Offstage, however, there was talk that the negotiations had not ended, but in fact just begun. The Palestinian Authority's top representative in Jerusalem, Faisal Husseini, acknowledged quietly that the Israelis had broken new ground: "The taboo on opening the file on Jerusalem has vanished. This file has been opened, and we hope it will generate more discussion in the Israeli community and that we can reach a solution before Sept. 13. I don't believe this is the end" (NEW YORK TIMES, July 26).

Some type of division or sharing of Jerusalem acceptable to both Arabs and Jews would not only be the key factor in an overall settlement of the Palestinian-Israeli conflict, it would also undermine the pretensions of terrorist and fundamentalist groups to be fighting for "Holy Jerusalem." An equally thorny issue is some type of settlement for the more than three million Palestinian refugees and their descendants, who are for the most part stateless.

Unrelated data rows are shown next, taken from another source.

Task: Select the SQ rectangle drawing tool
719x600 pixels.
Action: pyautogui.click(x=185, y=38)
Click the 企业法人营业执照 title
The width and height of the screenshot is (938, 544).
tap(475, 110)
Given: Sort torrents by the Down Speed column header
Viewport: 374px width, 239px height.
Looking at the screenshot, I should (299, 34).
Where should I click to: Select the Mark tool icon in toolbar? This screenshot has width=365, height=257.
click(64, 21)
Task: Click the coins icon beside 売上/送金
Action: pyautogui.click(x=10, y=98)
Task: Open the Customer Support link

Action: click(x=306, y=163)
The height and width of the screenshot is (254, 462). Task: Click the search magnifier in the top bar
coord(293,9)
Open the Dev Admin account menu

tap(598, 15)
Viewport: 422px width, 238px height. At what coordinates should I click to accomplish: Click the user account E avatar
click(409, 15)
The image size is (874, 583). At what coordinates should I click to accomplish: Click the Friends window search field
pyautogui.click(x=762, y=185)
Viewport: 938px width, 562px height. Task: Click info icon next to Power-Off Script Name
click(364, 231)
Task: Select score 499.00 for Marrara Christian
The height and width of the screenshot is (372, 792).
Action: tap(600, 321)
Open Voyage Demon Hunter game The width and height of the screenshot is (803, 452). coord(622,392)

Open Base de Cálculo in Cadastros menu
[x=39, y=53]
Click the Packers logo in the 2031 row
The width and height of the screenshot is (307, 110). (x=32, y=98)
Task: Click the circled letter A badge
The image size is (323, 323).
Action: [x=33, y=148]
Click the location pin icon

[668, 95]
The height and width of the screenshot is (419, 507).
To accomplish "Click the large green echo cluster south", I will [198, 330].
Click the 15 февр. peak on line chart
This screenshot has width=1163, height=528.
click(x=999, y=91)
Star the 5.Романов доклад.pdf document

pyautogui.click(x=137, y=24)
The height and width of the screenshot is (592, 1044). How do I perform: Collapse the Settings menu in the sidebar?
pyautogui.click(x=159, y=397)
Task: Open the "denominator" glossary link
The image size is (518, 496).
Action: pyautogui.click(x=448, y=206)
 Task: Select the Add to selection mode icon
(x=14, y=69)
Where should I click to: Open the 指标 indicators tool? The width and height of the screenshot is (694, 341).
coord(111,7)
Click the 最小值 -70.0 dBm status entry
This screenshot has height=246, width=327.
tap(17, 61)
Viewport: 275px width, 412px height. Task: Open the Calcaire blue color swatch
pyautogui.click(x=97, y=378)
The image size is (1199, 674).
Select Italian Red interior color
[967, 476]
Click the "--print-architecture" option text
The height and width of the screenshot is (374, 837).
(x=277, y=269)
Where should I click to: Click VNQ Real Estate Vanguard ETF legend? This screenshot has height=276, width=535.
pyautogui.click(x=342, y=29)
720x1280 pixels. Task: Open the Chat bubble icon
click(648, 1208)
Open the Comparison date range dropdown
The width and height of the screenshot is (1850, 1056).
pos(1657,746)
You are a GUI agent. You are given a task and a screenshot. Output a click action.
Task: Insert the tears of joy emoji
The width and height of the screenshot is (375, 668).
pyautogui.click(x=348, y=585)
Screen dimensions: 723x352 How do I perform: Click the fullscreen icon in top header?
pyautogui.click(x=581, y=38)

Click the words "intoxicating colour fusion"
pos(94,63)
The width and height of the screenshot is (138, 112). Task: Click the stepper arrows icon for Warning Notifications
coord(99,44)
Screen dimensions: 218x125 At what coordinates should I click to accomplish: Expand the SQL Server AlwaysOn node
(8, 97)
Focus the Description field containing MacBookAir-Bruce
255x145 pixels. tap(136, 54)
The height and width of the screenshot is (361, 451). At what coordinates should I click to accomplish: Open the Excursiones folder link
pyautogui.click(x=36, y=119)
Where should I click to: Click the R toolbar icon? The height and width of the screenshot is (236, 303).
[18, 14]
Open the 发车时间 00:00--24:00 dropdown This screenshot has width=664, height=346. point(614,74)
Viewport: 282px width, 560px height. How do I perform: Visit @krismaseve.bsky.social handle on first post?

On the Israeli side, the Likud and the religious fanatics are sharpening their knives against Barak for having dared to open up the question of Jerusalem at all. They are also girding to protect the Jewish settlements within the Palestinian territories. The most extreme of these fanatics revere the mass murderer Baruch Goldstein, who violated all notions of human solidarity by murdering 29 Muslims as they peacefully worshipped at a mosque in 1994. One of their number murdered Israeli Prime Minister Yitzhak Rabin in 1995 because of his land for peace policies.

On the Arab side, demagogues point to Hezbollah's successful guerrilla war in Lebanon that helped dislodge the small Israeli-occupied zone there as the key to "liberating" Jerusalem as well, also threatening Arafat's life if he compromises over it.